Let $g$ be a function in $L^2(\mathbb{R})$. By $G_\Lambda$, $\Lambda\subset R^2$ we denote
the system of time-frequency shifts of $g$, $G_\Lambda=\{e^{2\pi i \omega x}g(x-t)\}_{(t,\omega)\in\Lambda}$.
A typical model set $\Lambda$ is the rectangular lattice $\Lambda_{\alpha, \beta}:= \alpha\mathbb{Z}\times\beta\mathbb{Z}$ and one of the basic problems of the Gabor analysis is the description of the frame set of $g$ i.e., all pairs $\alpha, \beta$ such that $G_{\Lambda_{\alpha,\beta}}$ is a frame in $L^2(\mathbb{R})$. It follows from the general theory that $\alpha\beta \leq 1$ is a necessary condition (we assume $\alpha, \beta > 0$, of course).
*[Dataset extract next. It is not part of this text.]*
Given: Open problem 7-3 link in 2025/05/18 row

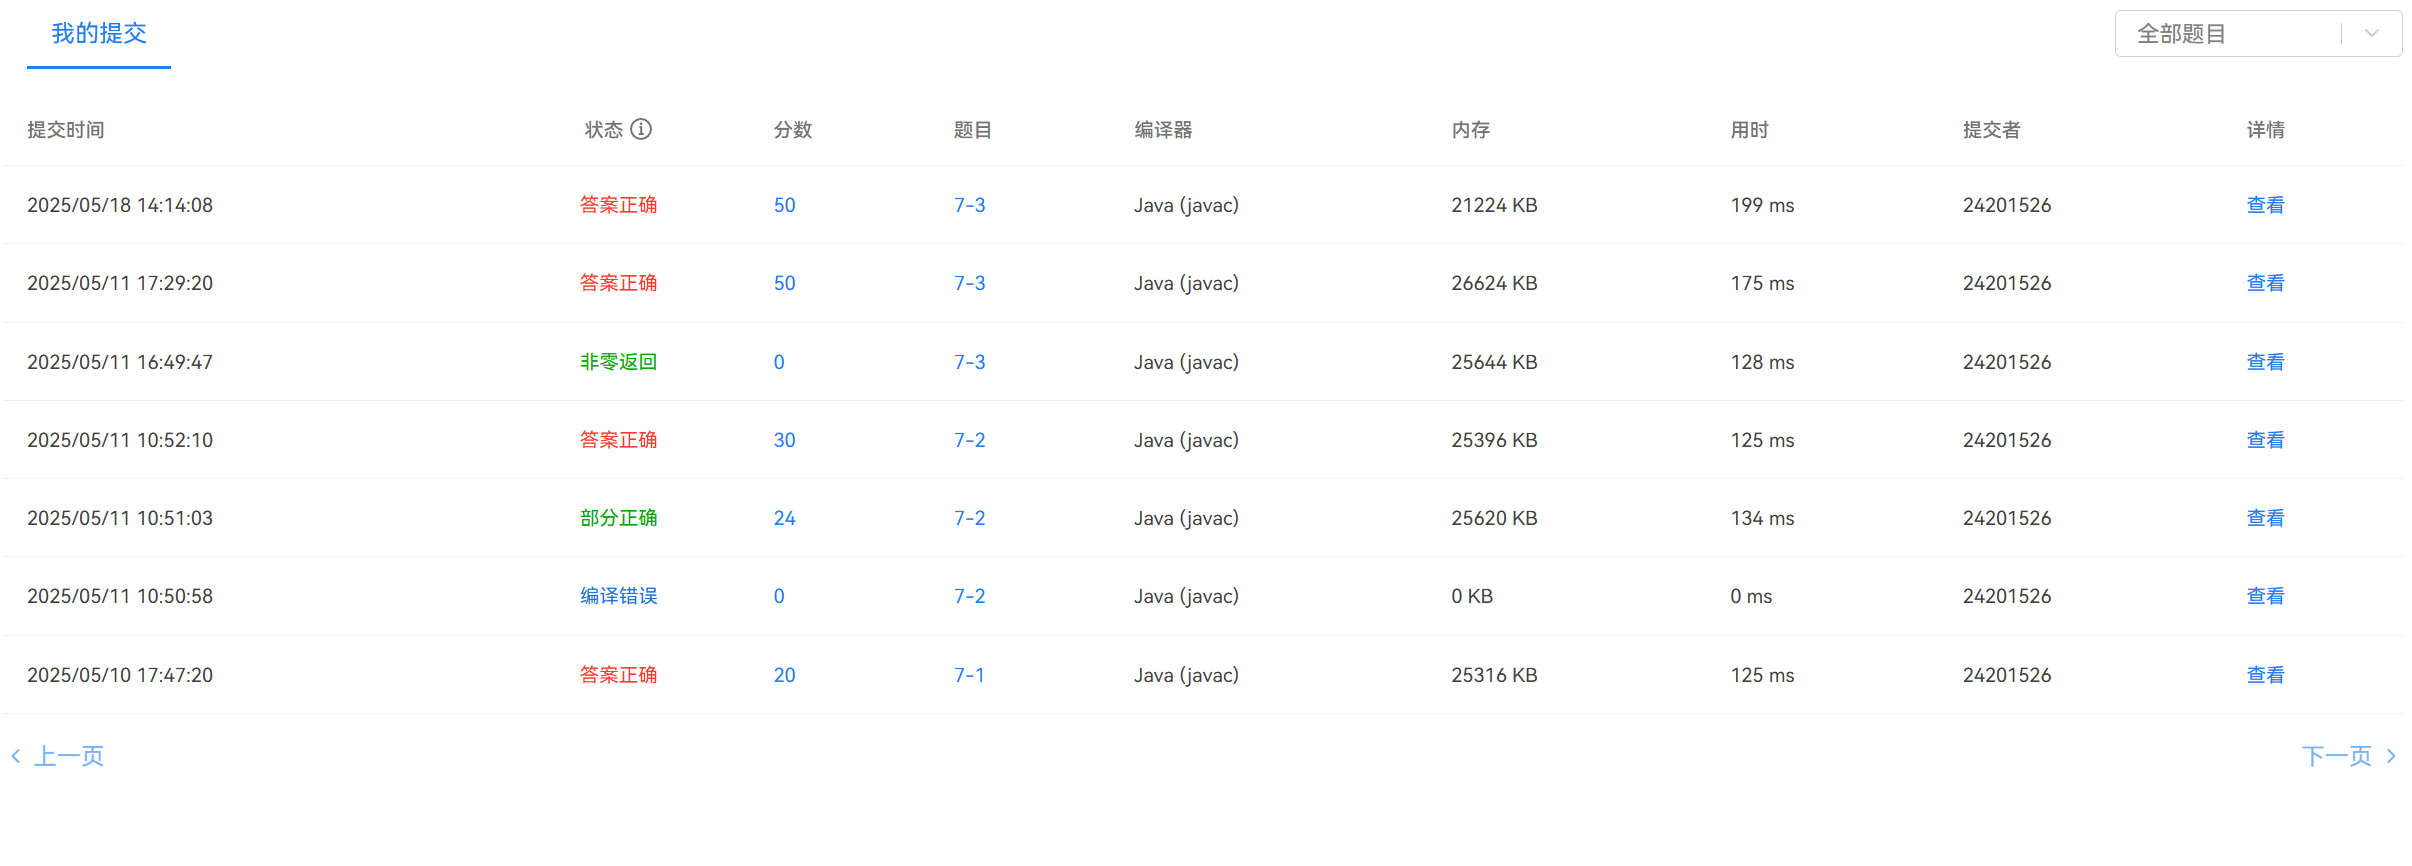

Do all such $\alpha, \beta $ belong to the frame set of $g$? Up to 2011 only few such functions $g$ (up to translation, modulation, dilation and Fourier transform) were known. In 2011 K. Grochenig and J. Stockler extended this class by including the totally positive functions of finite type(uncountable family yet depending on finite number of parameters) and later added the Gaussian finite type totally positive functions. We suggest another approach to the problem and prove that all Herglotz rational functions with imaginary poles also belong to this class. This approach also gives new results for general rational functions. In particular, we are able to confirm Daubechies conjecture for rational functions and irrational densities.